The Complete Self Driving Car Course Applied Deep Learning written by Rayan Slim and has been published by this book supported file pdf, txt, epub, kindle and other format this book has been release on 2019 with categories.


Use deep learning, Computer Vision, and machine learning techniques to build an autonomous car with Python About This Video The transition from a beginner to deep learning expert Learn through demonstrations as your instructor completes each task with you No experience required In Detail Self-driving cars have emerged to be one of the most transformative technologies. Fueled by deep learning algorithms, they are rapidly developing and creating new opportunities in the mobility sector. Deep learning jobs command some of the highest salaries in the development world. This is the first and one of the only courses that make practical use of deep learning and applies it to building a self-driving car. You'll learn and master deep learning in this fun and exciting course with top instructor Rayan Slim. Having trained thousands of students, Rayan is a highly rated and experienced instructor who follows a learning-by-doing approach. By the end of the course, you will have built a fully functional self-driving car powered entirely by deep learning.
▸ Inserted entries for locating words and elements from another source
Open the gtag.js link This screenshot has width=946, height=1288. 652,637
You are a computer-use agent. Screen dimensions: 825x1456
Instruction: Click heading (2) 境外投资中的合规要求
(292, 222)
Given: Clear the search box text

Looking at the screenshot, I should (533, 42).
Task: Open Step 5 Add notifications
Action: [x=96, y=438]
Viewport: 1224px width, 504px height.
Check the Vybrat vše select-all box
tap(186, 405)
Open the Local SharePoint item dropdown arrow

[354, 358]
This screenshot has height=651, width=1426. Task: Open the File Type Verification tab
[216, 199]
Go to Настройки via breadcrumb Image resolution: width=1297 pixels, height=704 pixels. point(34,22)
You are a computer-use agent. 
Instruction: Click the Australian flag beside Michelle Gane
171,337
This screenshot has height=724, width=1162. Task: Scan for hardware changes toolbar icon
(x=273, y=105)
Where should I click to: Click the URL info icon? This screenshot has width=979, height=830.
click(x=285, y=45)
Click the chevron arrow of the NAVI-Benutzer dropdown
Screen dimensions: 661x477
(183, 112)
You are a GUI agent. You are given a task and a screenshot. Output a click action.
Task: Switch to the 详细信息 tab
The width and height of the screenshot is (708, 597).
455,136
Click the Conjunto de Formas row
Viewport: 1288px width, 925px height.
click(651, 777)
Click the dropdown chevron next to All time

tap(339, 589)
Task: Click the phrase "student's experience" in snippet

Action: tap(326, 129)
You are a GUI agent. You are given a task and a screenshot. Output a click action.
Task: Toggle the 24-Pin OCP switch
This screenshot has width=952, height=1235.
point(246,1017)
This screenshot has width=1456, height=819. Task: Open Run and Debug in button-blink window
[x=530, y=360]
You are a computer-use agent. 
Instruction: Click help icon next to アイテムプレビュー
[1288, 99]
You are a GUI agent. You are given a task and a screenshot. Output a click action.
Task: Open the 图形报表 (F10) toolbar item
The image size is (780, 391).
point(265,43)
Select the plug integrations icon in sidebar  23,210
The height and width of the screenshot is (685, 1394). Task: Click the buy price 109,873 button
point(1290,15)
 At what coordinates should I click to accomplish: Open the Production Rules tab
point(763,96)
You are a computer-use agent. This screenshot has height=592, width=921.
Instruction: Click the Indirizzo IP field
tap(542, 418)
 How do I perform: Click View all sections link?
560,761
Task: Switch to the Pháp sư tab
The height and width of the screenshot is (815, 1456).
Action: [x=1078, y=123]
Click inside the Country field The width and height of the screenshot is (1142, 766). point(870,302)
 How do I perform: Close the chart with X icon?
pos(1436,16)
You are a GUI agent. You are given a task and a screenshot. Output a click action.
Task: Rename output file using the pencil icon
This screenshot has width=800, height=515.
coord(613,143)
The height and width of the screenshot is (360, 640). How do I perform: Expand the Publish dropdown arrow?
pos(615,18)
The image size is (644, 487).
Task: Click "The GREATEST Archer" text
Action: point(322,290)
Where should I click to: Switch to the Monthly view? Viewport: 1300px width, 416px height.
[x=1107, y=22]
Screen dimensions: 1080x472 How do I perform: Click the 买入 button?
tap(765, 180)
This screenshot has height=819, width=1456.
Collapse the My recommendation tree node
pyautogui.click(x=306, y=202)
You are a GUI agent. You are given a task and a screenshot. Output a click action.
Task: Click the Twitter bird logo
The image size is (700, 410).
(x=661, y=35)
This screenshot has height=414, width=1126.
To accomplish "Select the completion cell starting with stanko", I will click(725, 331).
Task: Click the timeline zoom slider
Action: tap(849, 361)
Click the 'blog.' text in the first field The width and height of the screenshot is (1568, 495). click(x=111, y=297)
This powerful simulation will impress even the most senior developers and ensure you have hands-on skills in neural networks that you can bring to any project or company. This course will show you how to do the following: Use Computer Vision techniques via OpenCV to identify lane lines for a self-driving car Train a perceptron-based neural network to classify between binary classes Train convolutional neural networks to identify various traffic signs Train deep neural networks to fit complex datasets Master Keras, a power neural network library written in Python Build and train a fully functional self-driving car Downloading the example code for this course: You can download the example code files for this course on GitHub at the following link: https://github.com/PacktPublishing/The-Complete-Self-Driving-Car-Course--Applied-Deep-Learning . If you require support please email: [email protected].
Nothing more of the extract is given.